Ön anlaşma HTŞ’ye olduğu gibi TC’ye, Saray diktatörlüğüne, elebaşı Erdoğan’a da ağır bir şamar oldu. Siz bakmayın Erdoğan’ın “Anlaşma eksiz uygulanmalı” palavrasına. Zat-ı muhteremin açıklaması mecburiyetten yapılmış hile yüklü bir açıklamadır... Ön anlaşmanın ardından Dışişleri ve Savunma bakanlarının MİT Müşteşarı ile hızla Şam’a gitmesi TC’yi korkutan gelişmeyle ilgilidir. Belli ki TC, Saray imzalanmasını önleyemediği ön anlaşmayı feshetmek ya da pratikte uygulanmasını önlemek ya da en geri seviyeye çekilmesini sağlamak için yetkililerini Şam’a gönderdi.
TC devleti ve elebaşısının Suriye ve Suriye Kürdistanı üzerindeki politik ve askeri baskısının ve saldırganlığının süreceğinden kuşku duyulamaz...
Suriye’deki bu gelişmeyi-anlaşmayı ayrı bir yazıya bırakarak geçiyoruz.
Birbirini etkileyen, etkilenen, iç içe geçmiş halkalardan, hesaplardan, mücadelelerden oluşan TC’yi özel olarak ilgilendiren bu çok aktörlü süreçte İmralı’yı dışta bırakarak, İmralı ve Saray, devlet yetkilileri arasındaki görüşmeleri dikkate almadan da Suriye’deki söz konusu gelişmeyi ve yönelimleri anlayamayız. SGD ve HTŞ arasında imzalanan anlaşmanın bu döneme denk gelmesi de tesadüfi olarak görülemez...

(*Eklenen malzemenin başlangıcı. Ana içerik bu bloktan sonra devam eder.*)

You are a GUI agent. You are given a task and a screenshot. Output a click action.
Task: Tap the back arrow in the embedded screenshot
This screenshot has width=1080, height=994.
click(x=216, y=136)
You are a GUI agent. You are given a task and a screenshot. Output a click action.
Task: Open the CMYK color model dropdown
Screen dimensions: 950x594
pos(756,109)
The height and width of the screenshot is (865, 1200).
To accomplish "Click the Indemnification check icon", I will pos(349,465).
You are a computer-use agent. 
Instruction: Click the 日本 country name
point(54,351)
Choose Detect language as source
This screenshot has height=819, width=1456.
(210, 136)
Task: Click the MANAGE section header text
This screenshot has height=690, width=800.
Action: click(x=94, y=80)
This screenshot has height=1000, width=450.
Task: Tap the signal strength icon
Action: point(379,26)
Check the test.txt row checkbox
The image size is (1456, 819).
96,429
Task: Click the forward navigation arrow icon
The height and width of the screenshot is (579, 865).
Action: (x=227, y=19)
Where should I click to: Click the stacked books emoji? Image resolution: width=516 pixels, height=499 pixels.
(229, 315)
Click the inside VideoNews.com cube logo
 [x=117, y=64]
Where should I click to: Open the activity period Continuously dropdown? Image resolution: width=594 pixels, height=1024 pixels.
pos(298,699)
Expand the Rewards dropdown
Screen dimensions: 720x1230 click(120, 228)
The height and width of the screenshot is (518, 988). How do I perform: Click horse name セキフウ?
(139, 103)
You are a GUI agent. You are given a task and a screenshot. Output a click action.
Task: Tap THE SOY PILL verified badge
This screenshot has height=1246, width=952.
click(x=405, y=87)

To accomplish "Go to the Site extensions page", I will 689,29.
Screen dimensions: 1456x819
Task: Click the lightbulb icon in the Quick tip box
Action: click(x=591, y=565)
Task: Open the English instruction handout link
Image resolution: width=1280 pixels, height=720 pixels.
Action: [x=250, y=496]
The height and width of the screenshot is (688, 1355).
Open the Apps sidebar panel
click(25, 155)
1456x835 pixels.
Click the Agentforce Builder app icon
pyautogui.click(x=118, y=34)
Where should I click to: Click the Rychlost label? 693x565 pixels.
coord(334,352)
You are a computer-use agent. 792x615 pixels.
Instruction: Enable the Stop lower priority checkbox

Ön anlaşmanın hemen ardından diyebileceğimiz bir sürede Colani, “Geçici Anayasa Taslağı”nı ilan etti. Bu taslak, Rojava (KDSÖY) tarafından derhal mahkum edildi. Taslak olarak ifade edilen açıklama HTŞ yönetiminin İslamist bir diktatörlük kurma, Colani’yi tek adam yapacak başkanlık sistemini inşa etme politikasının açık ifadesidir. Şimdiden görülmesi gerekir ki, Suriye’yi “demokratik bir gelecek” beklemiyor... SGD ve HTŞ-Colani arasında imzalanmış olan ön anlaşma kendi başına “demokratik Suriye”yi kuracak güvencelerden de uzaktır. HTŞ yönetimi 5 yıl süreceği açıklanan geçiş süreci bahanesinin ardına sığınarak, Colani liderliğinde Selefi bir İslamcı diktatörlük kurma ve sağlamlaştırma peşindedir. Ön anlaşmayla ilan edilen anayasa taslağı temelde birbirini yadsıyan iki ayrı belge ve politikadır. Sıkışmış Colani bir yılan gibi kıvrılmakta, yeni pozisyonunu sağlamlaştıracak manevralar eşliğinde yol almaya çalışmaktadır. Gelişmeler, yeni savaşlara, potansiyel olarak bekleyen iç savaşın realize olmasına doğru da yönelebilir. Ön anlaşmanın ve ilan edilen geçici anayasa taslağının kaderi mücadele eden güçler tarafından tayin edilecektir. Colani ve HTŞ’nin sünni Suriye halkının çoğunluğunun desteğini aldığını gösteren hiçbir kanıt yok; dahası, tersinin doğru olduğu görülüyor. HTŞ Suriye halklarının, dahası özelde Sünni Arap halkının desteği sayesinde değil, emperyalist ve gerici devletlerin desteğiyle ucuz bir şekilde iktidara getirildi ve HTŞ henüz iktidarını da inşa etmekten uzaktır.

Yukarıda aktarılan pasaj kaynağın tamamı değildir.